Russell’s work on grizzly bears reached a worldwide audience, not least because it was featured in two television documentaries: BBC Natural World’s The Bear Man of Kamchatka and PBS Nature’s Walking with Giants: The Grizzlies of Siberia. With Maureen Enns, Russell wrote several books about their experiences with grizzlies in Kamchatka (most notably Grizzly Heart: Living Without Fear Among the Grizzly Bears of Kamchatka). Those collaborations followed his first book, Spirit Bear: Encounters with the White Bear of the Western Rainforest, a book in part about Russell’s efforts to establish a relationship of mutual trust with the Kermode, or spirit, bear on Princess Royal Island.

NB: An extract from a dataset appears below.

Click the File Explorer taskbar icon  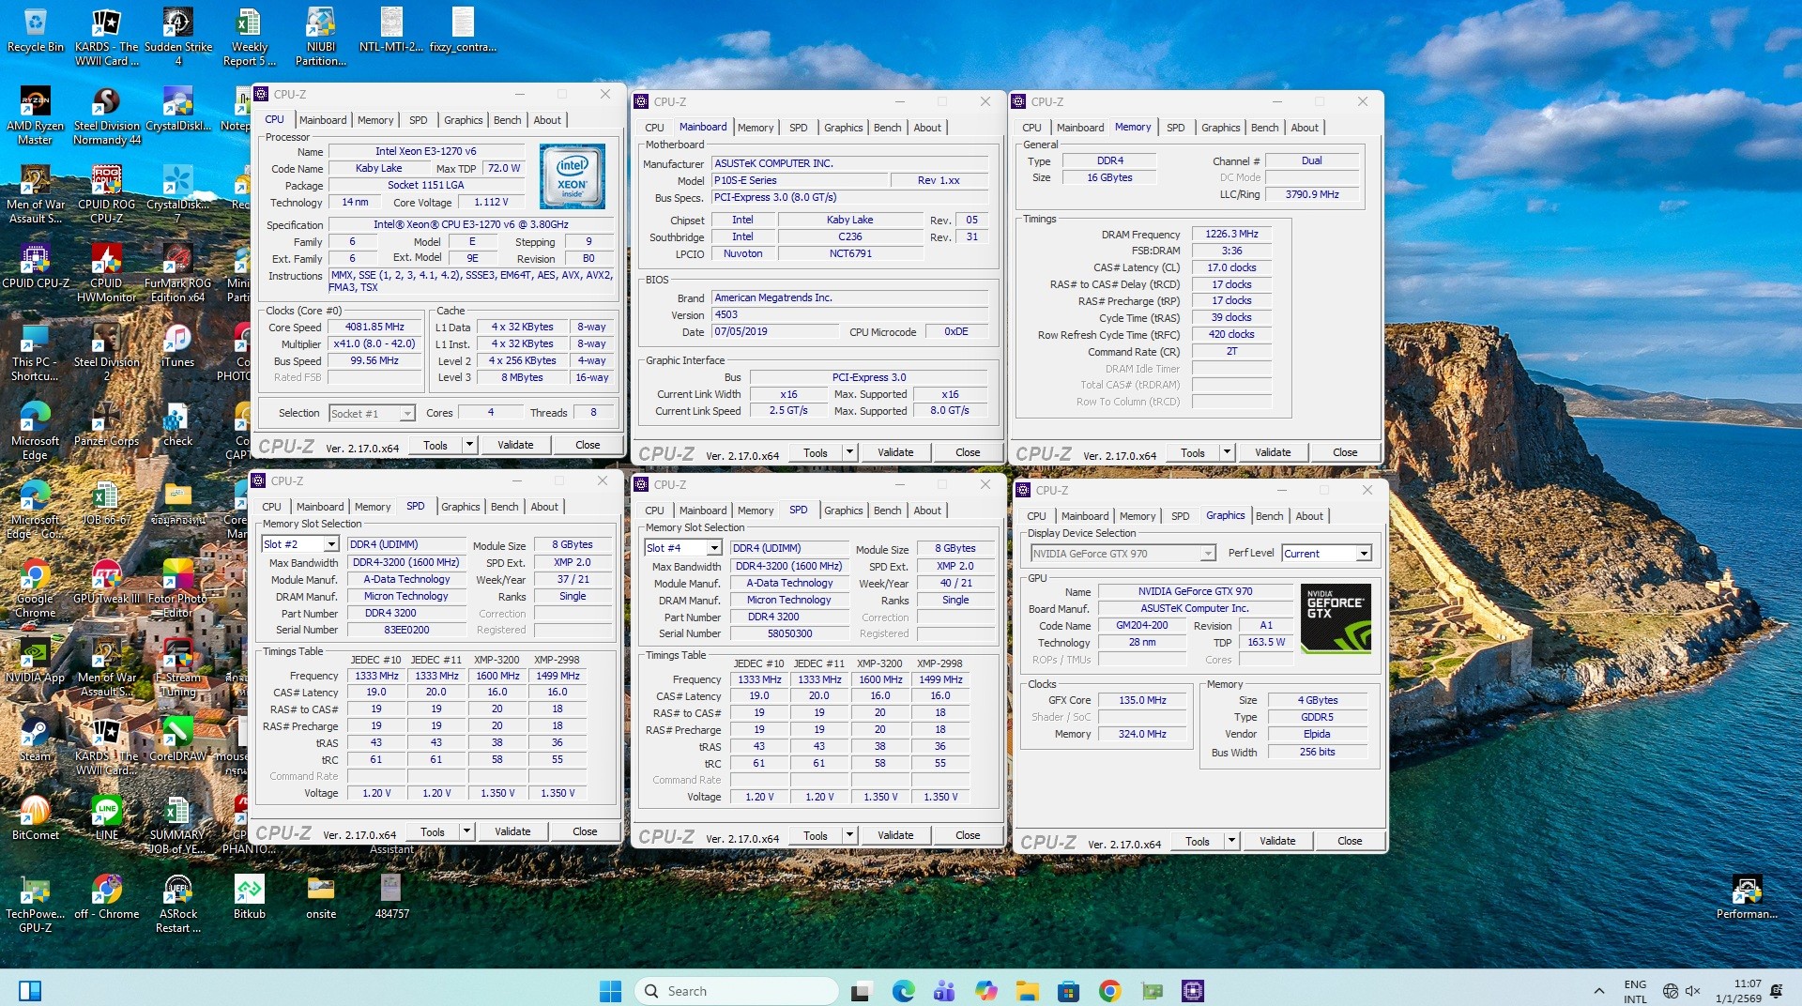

Russell’s belief that bears are intelligent creatures capable of establishing relationships of trust with our species made his research noteworthy and controversial. It’s a belief that challenged conventional wisdom and bear management practices. If we better understood bears, then we wouldn’t need to fear them and let our fear guide bear management. Kamchatka offered an ideal setting for Russell to test that belief since the peninsula’s grizzly population was plentiful and quite isolated from human contact. Kamchatka’s bears had not learned to fear humans. The Kamchatka experiences of Russell and Enns in the 1990s also demonstrated that it was possible to raise orphan grizzly cubs and return them successfully to the wild. Their success remains one that politicians in Alberta and elsewhere refuse to acknowledge and implement.

When Louisa Wilcox interviewed Russell in 2016 for “The Grizzly Times Podcast” she noted that many people liked to call Russell a “bear whisperer.” Russell didn’t think the label applied to him; his first reaction to that suggestion was that he was just a person who liked bears, and had liked them for a very long time.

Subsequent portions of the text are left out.